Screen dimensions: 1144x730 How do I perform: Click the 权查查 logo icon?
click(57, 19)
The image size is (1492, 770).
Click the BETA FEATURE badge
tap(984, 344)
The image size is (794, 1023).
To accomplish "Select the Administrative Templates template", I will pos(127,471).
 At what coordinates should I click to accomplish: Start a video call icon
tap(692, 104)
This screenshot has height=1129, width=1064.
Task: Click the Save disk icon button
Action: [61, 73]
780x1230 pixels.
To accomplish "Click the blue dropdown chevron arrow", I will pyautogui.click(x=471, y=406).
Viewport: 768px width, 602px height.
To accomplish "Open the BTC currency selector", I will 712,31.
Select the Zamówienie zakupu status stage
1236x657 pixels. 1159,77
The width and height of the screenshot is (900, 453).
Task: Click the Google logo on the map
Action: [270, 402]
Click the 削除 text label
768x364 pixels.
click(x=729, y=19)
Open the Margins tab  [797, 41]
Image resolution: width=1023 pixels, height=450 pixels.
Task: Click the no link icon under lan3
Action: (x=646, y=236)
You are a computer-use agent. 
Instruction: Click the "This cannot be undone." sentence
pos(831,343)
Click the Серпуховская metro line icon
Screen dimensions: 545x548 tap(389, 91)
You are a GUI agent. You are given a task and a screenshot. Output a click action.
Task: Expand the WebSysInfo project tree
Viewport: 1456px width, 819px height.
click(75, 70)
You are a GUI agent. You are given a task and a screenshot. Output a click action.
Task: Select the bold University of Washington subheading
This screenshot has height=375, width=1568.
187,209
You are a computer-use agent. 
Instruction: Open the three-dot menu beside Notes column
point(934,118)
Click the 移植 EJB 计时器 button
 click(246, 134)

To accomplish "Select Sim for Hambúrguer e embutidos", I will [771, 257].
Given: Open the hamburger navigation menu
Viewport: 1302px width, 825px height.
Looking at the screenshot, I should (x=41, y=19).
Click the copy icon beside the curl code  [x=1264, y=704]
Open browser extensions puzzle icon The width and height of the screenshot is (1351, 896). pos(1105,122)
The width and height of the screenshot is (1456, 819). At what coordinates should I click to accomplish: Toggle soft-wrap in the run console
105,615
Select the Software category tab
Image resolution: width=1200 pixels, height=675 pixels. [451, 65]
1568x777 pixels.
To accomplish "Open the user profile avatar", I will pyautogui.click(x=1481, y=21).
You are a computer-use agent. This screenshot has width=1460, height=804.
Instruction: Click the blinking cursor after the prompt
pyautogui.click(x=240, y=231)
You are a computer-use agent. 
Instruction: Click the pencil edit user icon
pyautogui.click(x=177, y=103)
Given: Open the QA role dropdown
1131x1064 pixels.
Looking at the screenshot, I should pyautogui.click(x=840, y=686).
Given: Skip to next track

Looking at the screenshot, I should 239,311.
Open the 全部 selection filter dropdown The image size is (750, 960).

--------

(GIVEN PROBLEM):
Convert the stretch of material from the line containing "1568x777 pixels." through the end of the material into a JSON list of strings, one string per line, omitting blank lines.

(SOLUTION TO THE PROBLEM):
[
  "1568x777 pixels.",
  "To accomplish \"Open the user profile avatar\", I will pyautogui.click(x=1481, y=21).",
  "You are a computer-use agent. This screenshot has width=1460, height=804.",
  "Instruction: Click the blinking cursor after the prompt",
  "pyautogui.click(x=240, y=231)",
  "You are a computer-use agent. ",
  "Instruction: Click the pencil edit user icon",
  "pyautogui.click(x=177, y=103)",
  "Given: Open the QA role dropdown",
  "1131x1064 pixels.",
  "Looking at the screenshot, I should pyautogui.click(x=840, y=686).",
  "Given: Skip to next track",
  "Looking at the screenshot, I should 239,311.",
  "Open the 全部 selection filter dropdown The image size is (750, 960)."
]